C’est le résultat d’une fusion, celle entre lui et Victoria. Une fusion ratée, sans suite. Un souvenir.
Mais Bambi ne se voit pas comme un souvenir. C’est juste un jeune garçon qui veut sa part de bonheur et de vie. Enfin, son père suppose que c’est ça qu’il veut. La dernière fois qu’il l’a vu, il n’a rient trouvé de mieux à faire que de lui demander de l’argent. Pas malin de sa part.
Mais il n’est pas malin.
S’il l’était, il ne serait pas là.

Shark a 46 ans. Dans son métier, il est un vieillard. Il se considère comme un looser et perd beaucoup de temps à s’apitoyer sur son triste sort.
Il voulait être une pop star, un guitariste de génie, adulé et riche… Mais il n’a jamais percé.
Il est un spermatozoïde essoufflé, arrivé bien trop tard.
De la pop star, il a aussi les défauts. Un ego démesuré qui n’est qu’un égoïsme banal lorsque le génie n’est pas au rendez-vous. Son compte en banque additionne les chiffres négatifs et il cumule des dettes qu’il ne pourra jamais rembourser.
C’est aussi, et avant tout, un junkie. Un junkie raisonnable, qui arrive à composer suffisamment bien avec la drogue pour ne pas sombrer entièrement et garder la tête au-dessus de l’eau… En tout cas, jusqu’à présent.

Il a participé a un nombre incalculable de tournées, sans jamais être applaudi par quiconque. Il est juste la silhouette qui tient une guitare, tout au fond de la scène, et lorsqu’un projecteur l’éclaire, ce n’est pas pour le montrer, c’est juste par hasard.
Il a joué sur un nombre incalculable d’albums, dont certains légendaires, sans que son nom n’apparaisse jamais.
Rien de surprenant, donc, à ce qu’il passe le plus clair de son temps à s’apitoyer sur son sort, à maudire ceux qui ont réussi et rêver ce qui aurait pu être si quelqu’un avait reconnu son talent.
Si seulement quelqu’un lui avait donné sa chance…
En tout cas, elle est passée, sa chance. La guitare n’est plus qu’un instrument parmi d’autres. Les jeunes préfèrent la pulsion de la basse au solo interminable des guitares. Il est suffisamment clairvoyant pour le reconnaître.
Parfois, il atterrit et se voit tel qu’il est. Alors, il cherche un élément positif auquel se raccrocher. Le problème, c’est qu’il n’en existe pas beaucoup. Un seul, pour être précis : son fils. Un gamin encore, mais plus un gosse.
Comment le voit-il ?
La question ne mérite même pas l’effort d’être posée tellement la réponse est évidente.

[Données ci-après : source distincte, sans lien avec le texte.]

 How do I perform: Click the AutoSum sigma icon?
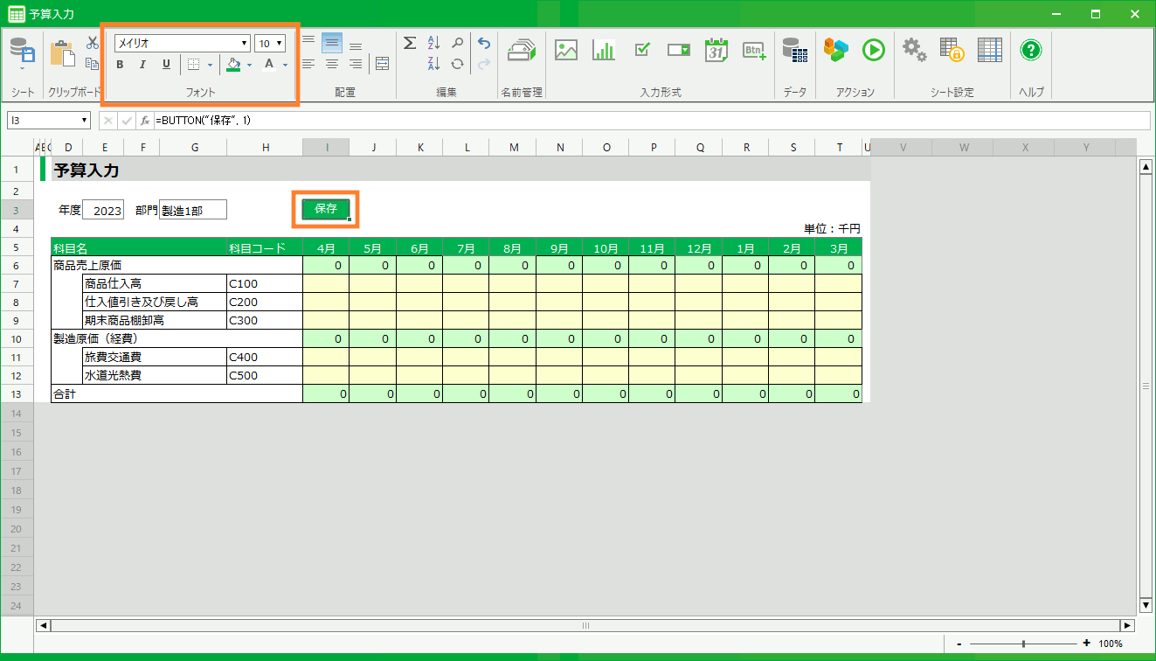point(409,43)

Il y a quelques jours, il lui a envoyé un petit mot où il l’invitait à le rejoindre pour cette tournée merdique où il accompagne une chanteuse sur le déclin.
Viens voir un guitariste anonyme jouant les notes de hits déjà oubliés, derrière une star bientôt oubliée aussi. Voici ce qu’il lui a proposé, dans l’espoir qu’il y ait encore suffisamment de lumière pour éblouir un garçon dont il ignore tout si ce n’est l’essentiel : c’est son fils.
Même pour un monstre d’égoïsme, ça compte. Il espérait vraiment qu’il vienne. Mais il souhaitait aussi le contraire pour ne pas avoir à l’affronter.
Il faut savoir gérer ses ambigüités, disait souvent Victoria. Il n’a jamais su le faire.

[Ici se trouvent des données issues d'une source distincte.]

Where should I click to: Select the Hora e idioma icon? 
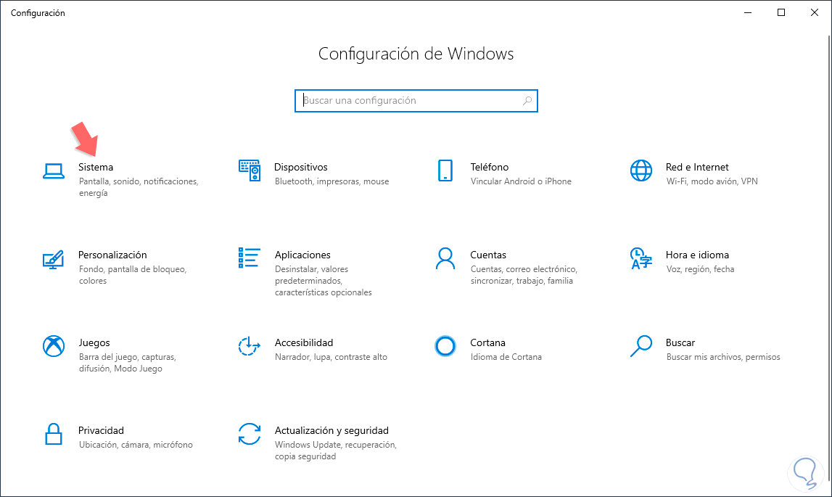coord(641,258)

Il rejoint l’hôtel et regarde autour de lui d’un air perplexe. Un décor comme celui-là, il n’en a que trop connu depuis ses dernières années, et c’est ce qu’il peut espérer de mieux. Une chambre minuscule, avec un lit, une armoire, une table de nuit et une télévision accrochée au mur. La fenêtre donne sur une cour d’où monte l’odeur suave des poubelles d’un restaurant de poisson. Une porte coulissante permet d’accéder à l’ensemble lavabo-douche-toilette.

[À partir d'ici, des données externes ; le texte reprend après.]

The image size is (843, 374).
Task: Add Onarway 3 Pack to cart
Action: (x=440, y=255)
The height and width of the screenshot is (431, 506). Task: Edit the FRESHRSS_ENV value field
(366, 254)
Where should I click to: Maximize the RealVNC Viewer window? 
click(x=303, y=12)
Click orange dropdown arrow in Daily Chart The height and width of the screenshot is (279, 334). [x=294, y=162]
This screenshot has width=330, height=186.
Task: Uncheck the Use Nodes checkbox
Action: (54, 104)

Les flics sont venus le matin. L’un d’eux parlait le français. Ils l’avaient retrouvé grâce à la lettre envoyée à Bambi. Ils lui ont tout raconté, et maintenant, il est là, à se demander ce qu’il est sensé faire.
Son fils a disparu et la police a perdu sa trace.
- Mettez-vous en relation avec la police française, lui a conseillé le flic avant de s’en aller avec son collègue.
Après un temps d’hésitation, l’esprit vide, il a fait ce qu’il sait le mieux faire. Il a décroché le téléphone et pris contact avec un dealer du coin.